** Opening Available records block **

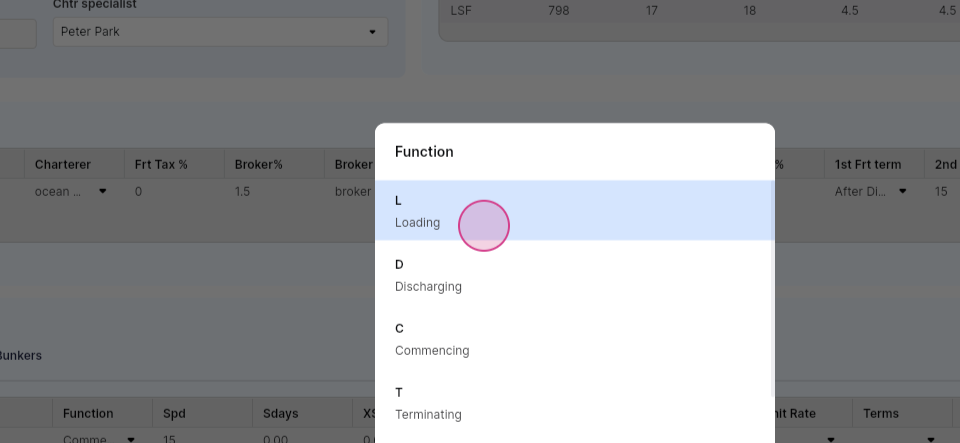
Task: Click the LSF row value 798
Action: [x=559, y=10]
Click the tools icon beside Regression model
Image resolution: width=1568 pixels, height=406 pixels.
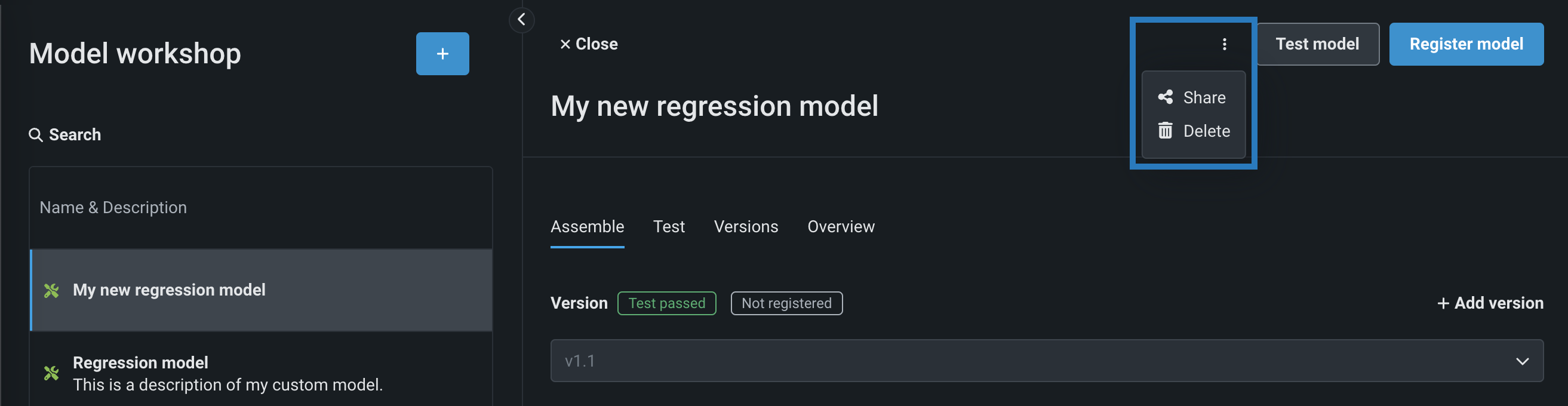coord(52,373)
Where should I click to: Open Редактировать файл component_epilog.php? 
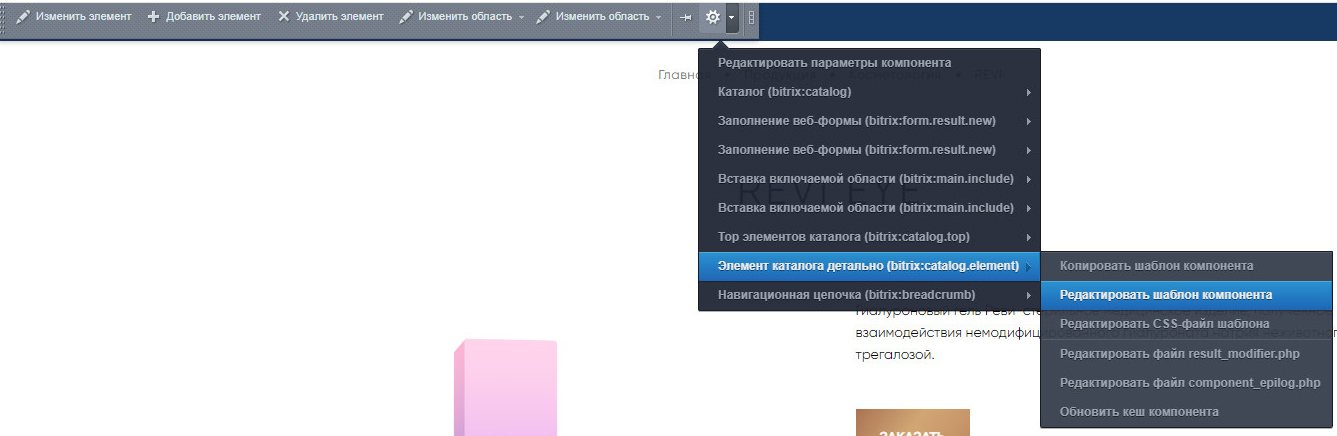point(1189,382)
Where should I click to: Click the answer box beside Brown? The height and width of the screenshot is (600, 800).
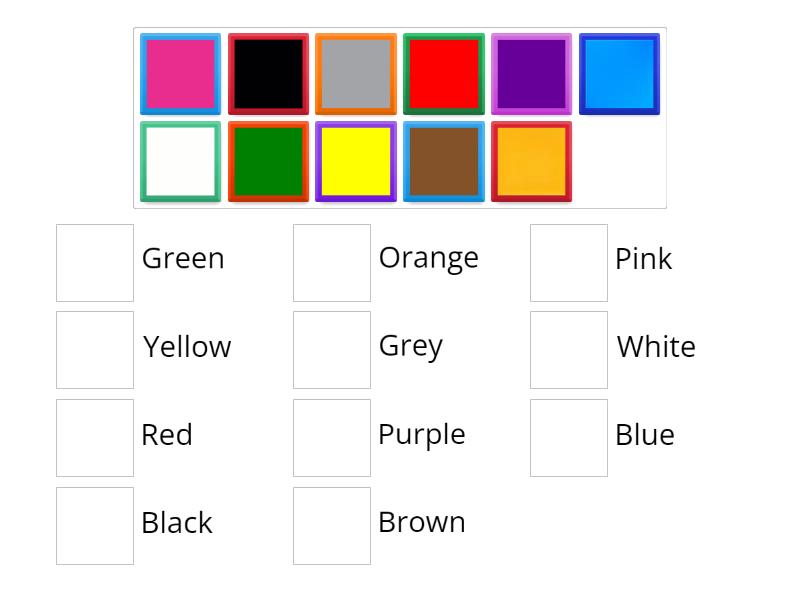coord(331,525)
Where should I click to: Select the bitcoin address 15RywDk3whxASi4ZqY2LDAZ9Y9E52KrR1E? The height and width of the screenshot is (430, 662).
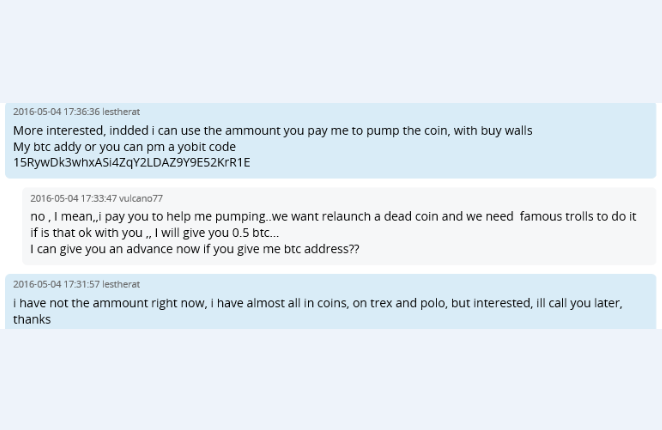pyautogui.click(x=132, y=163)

** Closing Available records block **

(What to do):
Nothing but the lines from the one containing "Click the tools icon beside Regression model" through the last line of the data should appear in the answer, copied exactly, with pictures excluded.

(Answer to this task):
Click the tools icon beside Regression model
Image resolution: width=1568 pixels, height=406 pixels.
coord(52,373)
Where should I click to: Open Редактировать файл component_epilog.php? 
point(1189,382)
Where should I click to: Click the answer box beside Brown? The height and width of the screenshot is (600, 800).
coord(331,525)
Where should I click to: Select the bitcoin address 15RywDk3whxASi4ZqY2LDAZ9Y9E52KrR1E? The height and width of the screenshot is (430, 662).
pyautogui.click(x=132, y=163)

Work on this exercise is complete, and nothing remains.